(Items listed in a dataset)
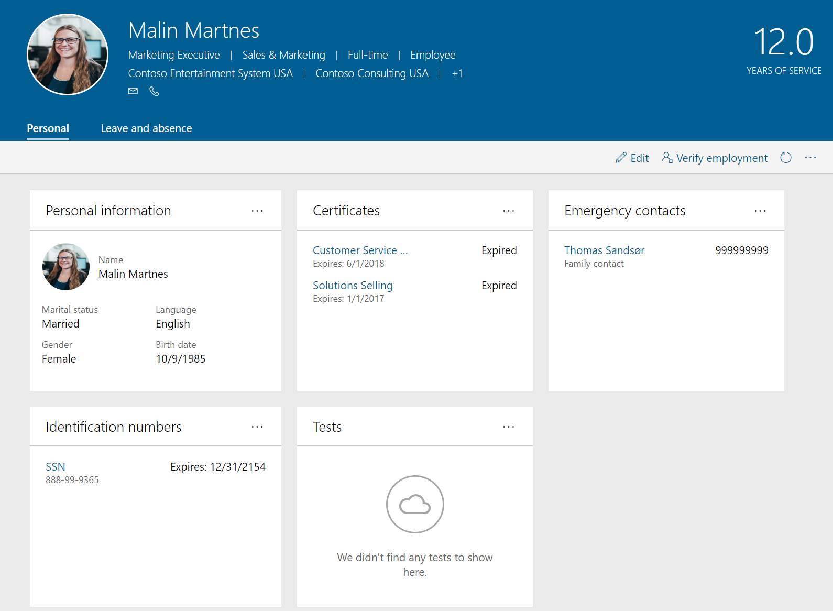The width and height of the screenshot is (833, 611).
Task: Open Tests card ellipsis menu
Action: (508, 427)
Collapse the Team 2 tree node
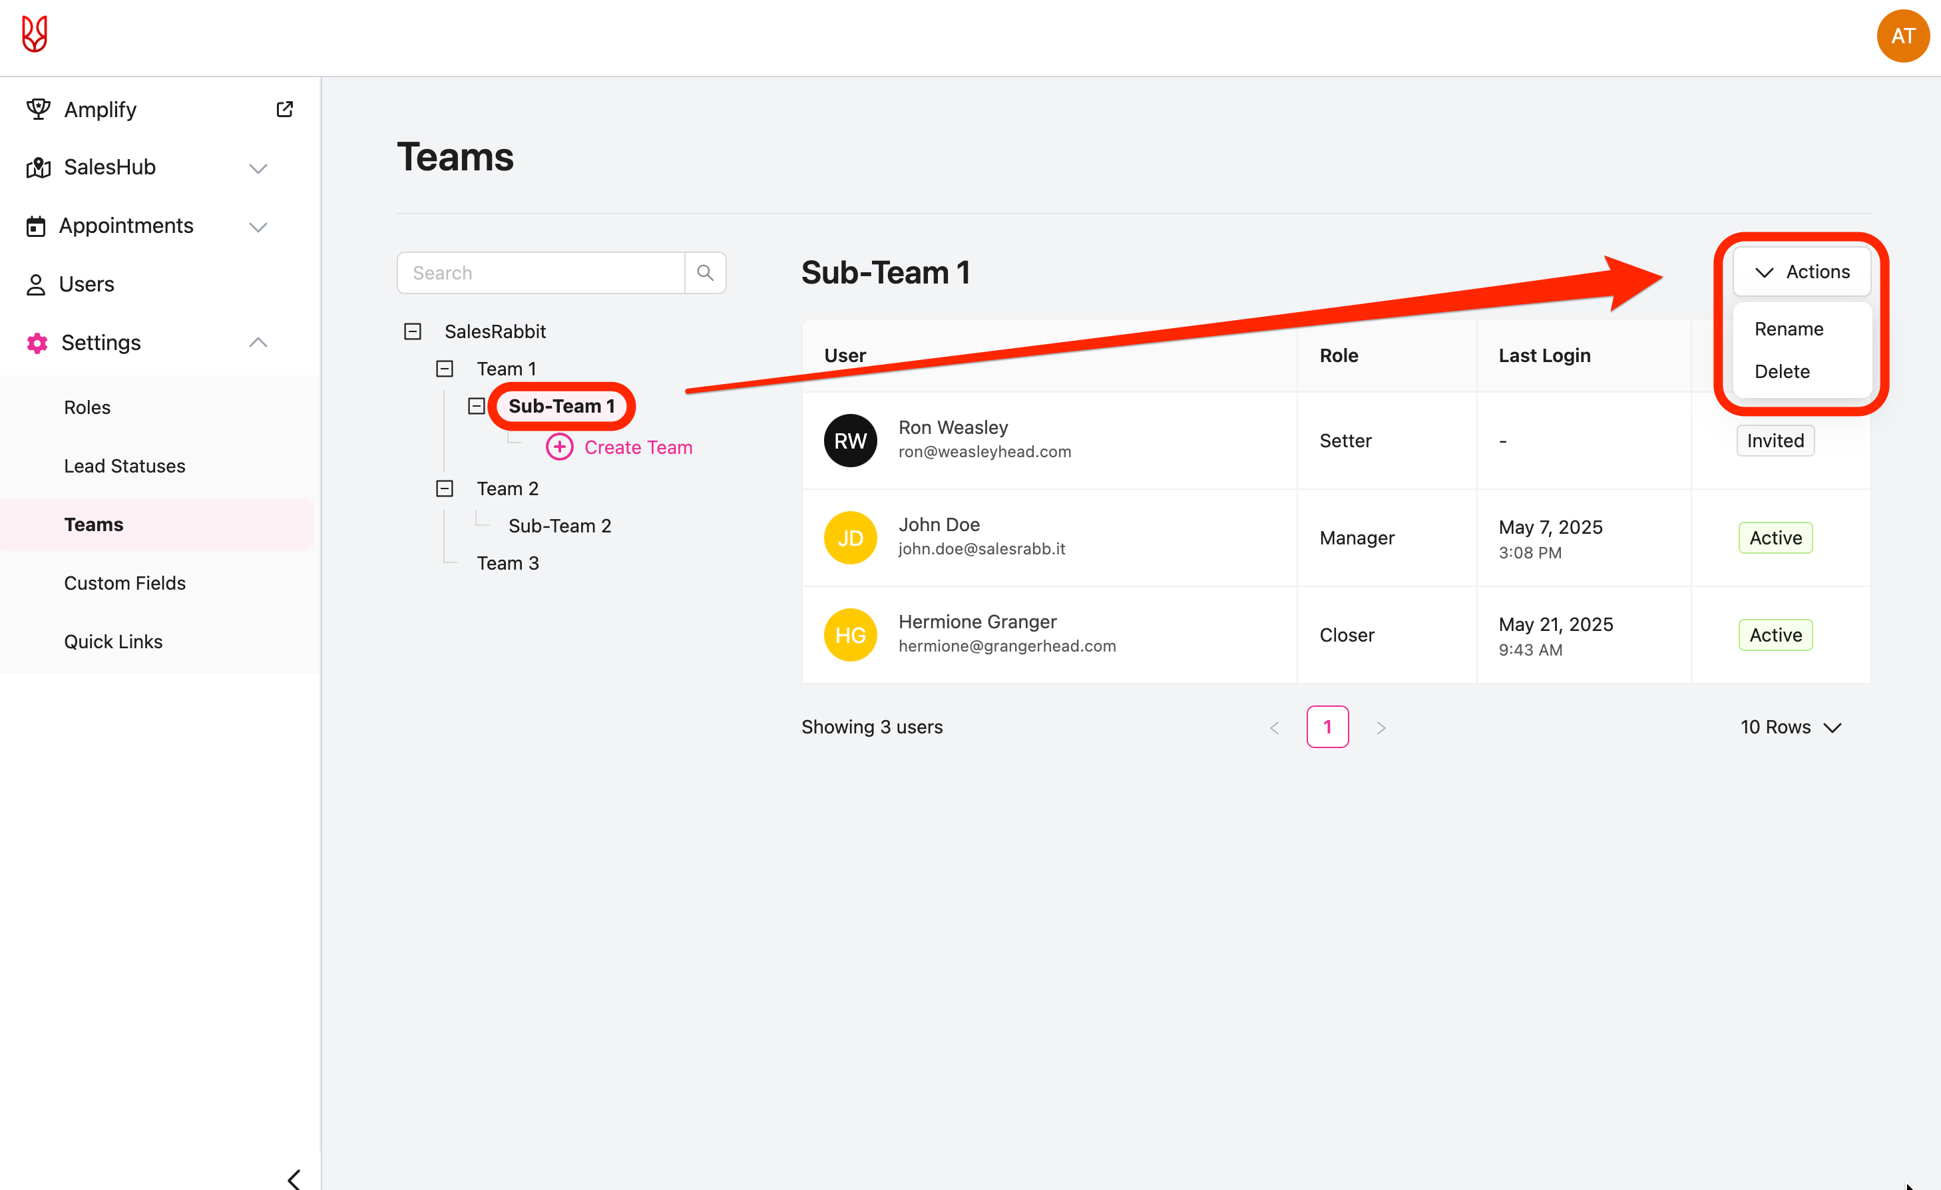Screen dimensions: 1941x1190 click(x=444, y=488)
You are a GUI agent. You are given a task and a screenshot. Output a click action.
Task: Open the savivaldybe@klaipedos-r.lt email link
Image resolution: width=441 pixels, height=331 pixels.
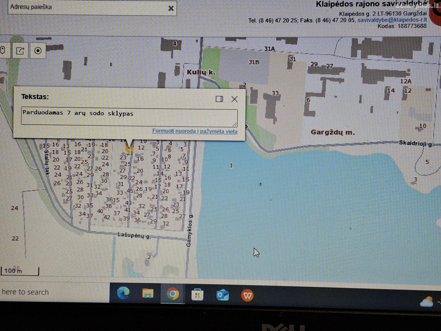[x=392, y=20]
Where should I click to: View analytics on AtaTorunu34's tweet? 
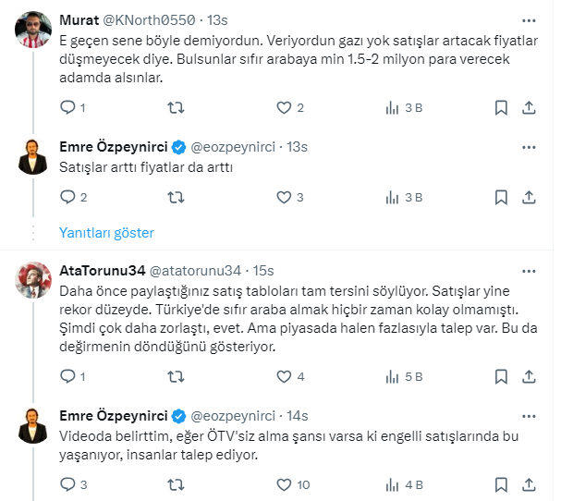coord(392,376)
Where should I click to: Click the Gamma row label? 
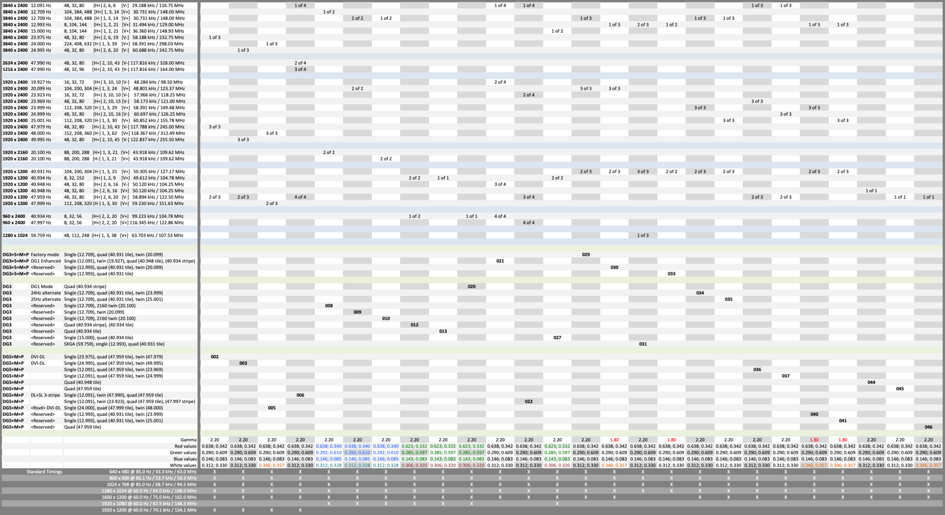coord(188,440)
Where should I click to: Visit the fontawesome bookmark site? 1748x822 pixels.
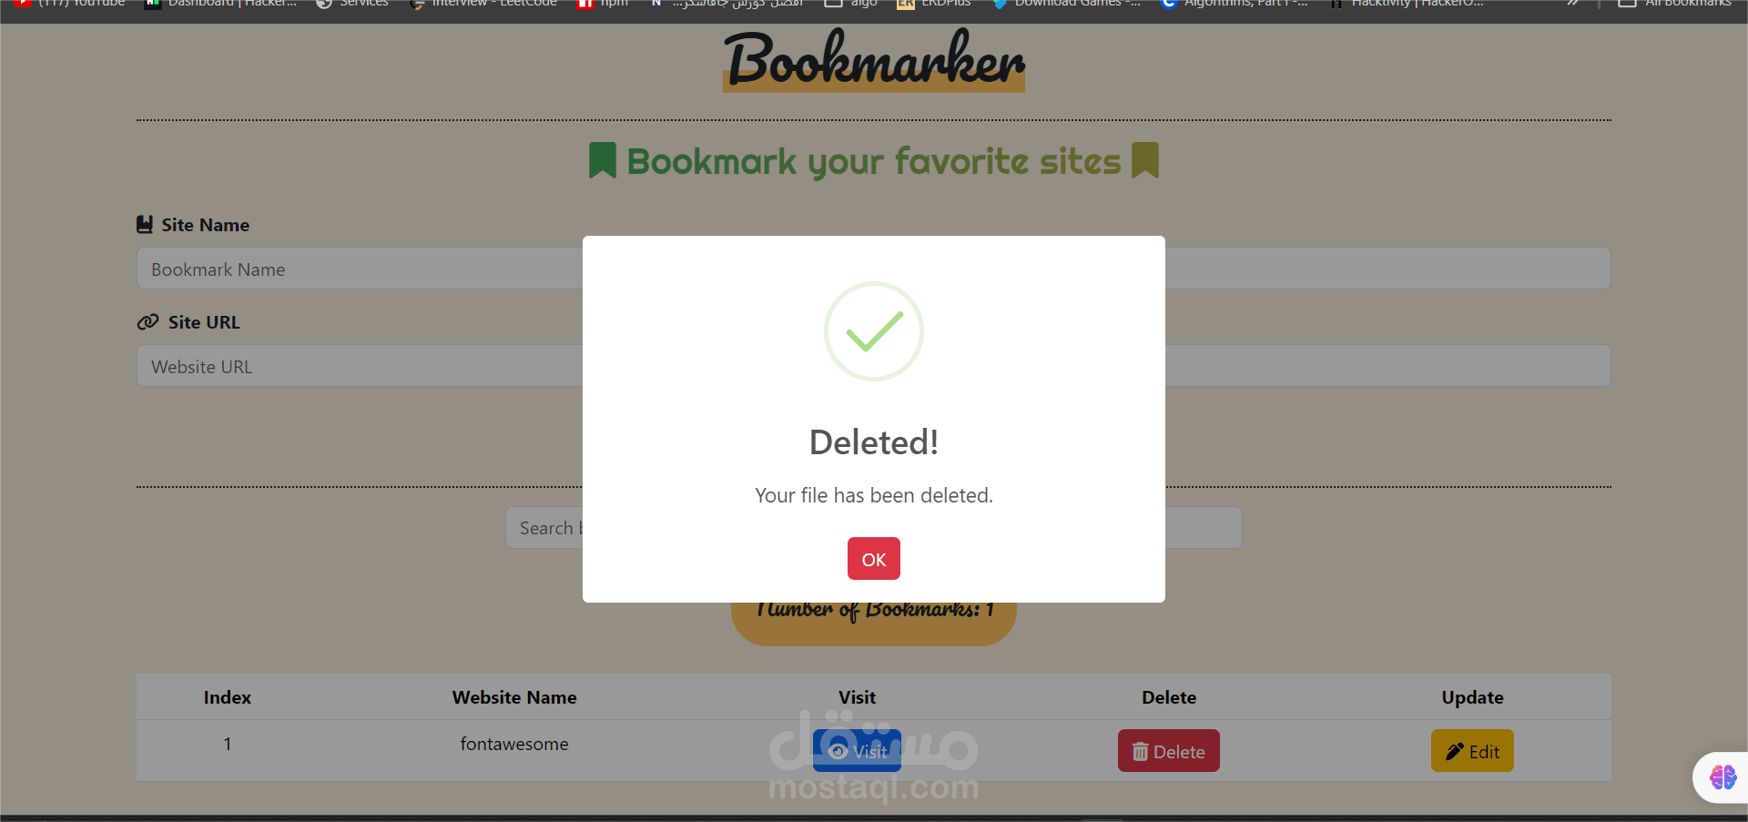point(857,751)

EXERCISE TASK: Convert the rows into a JSON list of strings with one string per line, beginning at the line containing "You are a GUI" and continuing to the end of the rows. Omit the pictures and any blank lines.

RIGHT ANSWER:
[
  "You are a GUI agent. You are given a task and a screenshot. Output a click action.",
  "Task: Open the savivaldybe@klaipedos-r.lt email link",
  "Image resolution: width=441 pixels, height=331 pixels.",
  "[x=392, y=20]",
  "Where should I click to: View analytics on AtaTorunu34's tweet? ",
  "coord(392,376)",
  "Where should I click to: Click the Gamma row label? ",
  "coord(188,440)",
  "Where should I click to: Visit the fontawesome bookmark site? 1748x822 pixels.",
  "point(857,751)"
]